** Given information follows **

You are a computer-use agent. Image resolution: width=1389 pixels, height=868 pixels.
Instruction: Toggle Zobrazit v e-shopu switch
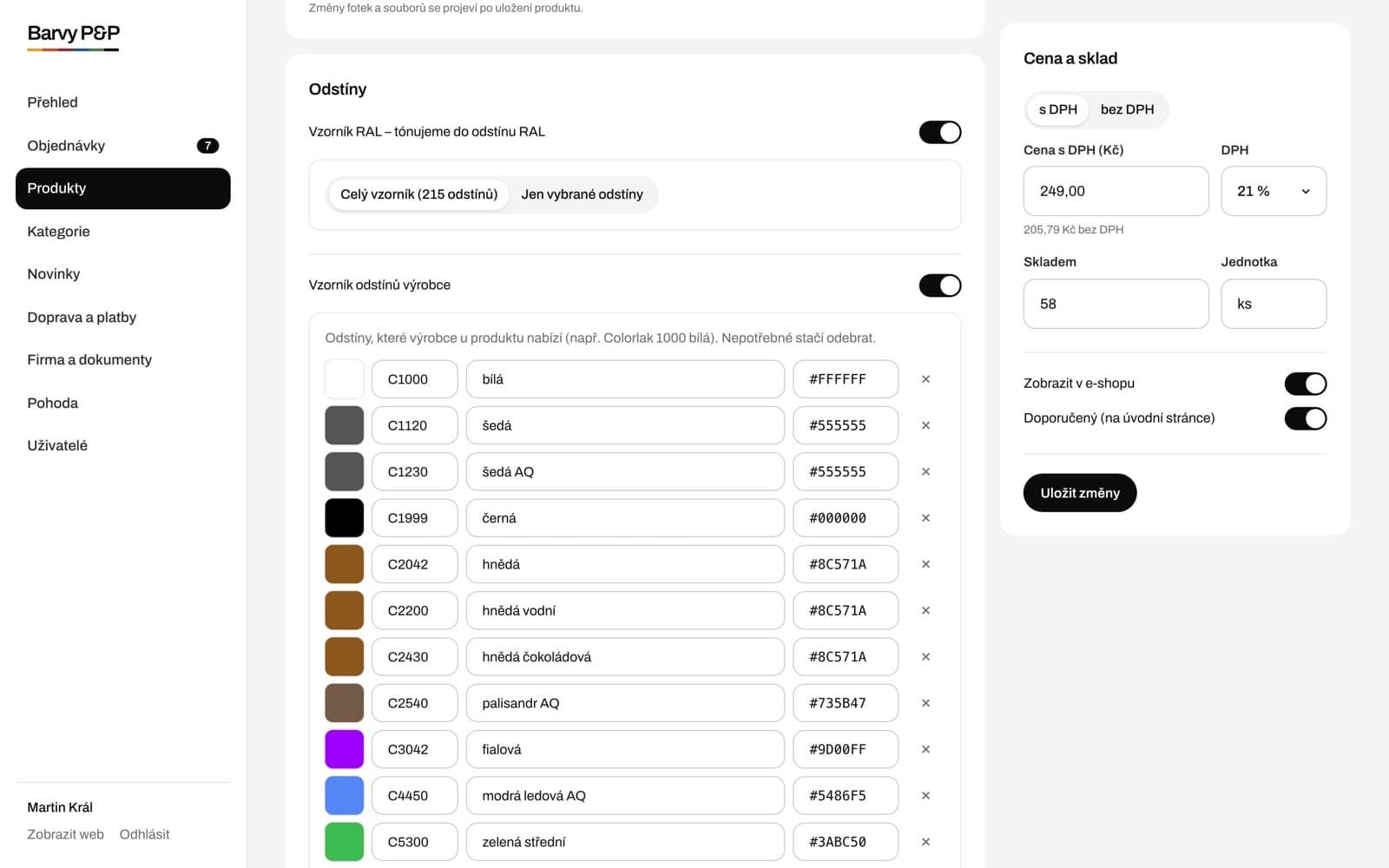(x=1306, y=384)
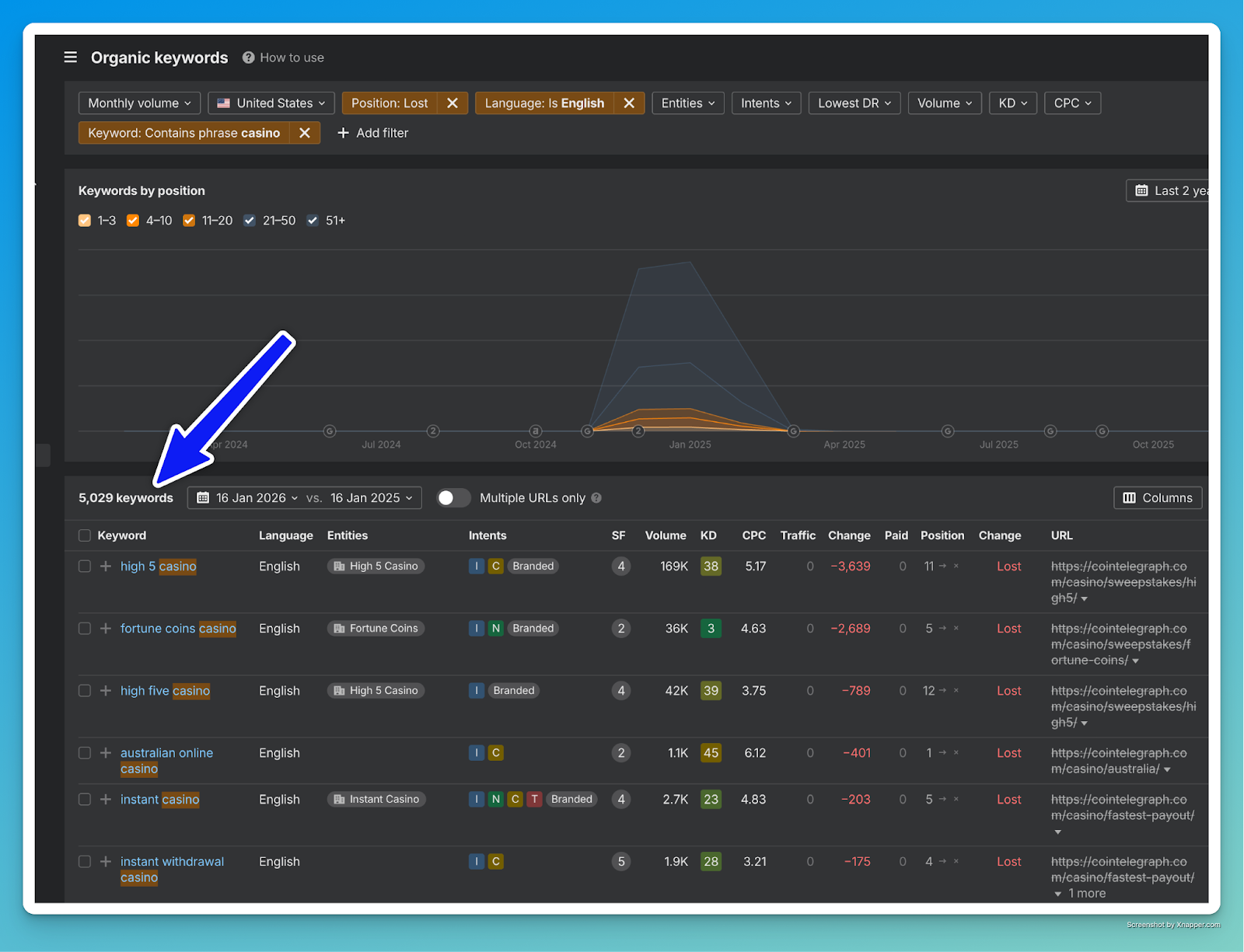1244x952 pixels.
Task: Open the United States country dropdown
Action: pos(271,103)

** End of Given information **

**Work to complete**: Repeat all the data as it stands, dropping any images it holds.

**Result for this task**:
You are a computer-use agent. Image resolution: width=1389 pixels, height=868 pixels.
Instruction: Toggle Zobrazit v e-shopu switch
(x=1306, y=384)
1244x952 pixels.
Task: Open the United States country dropdown
Action: pos(271,103)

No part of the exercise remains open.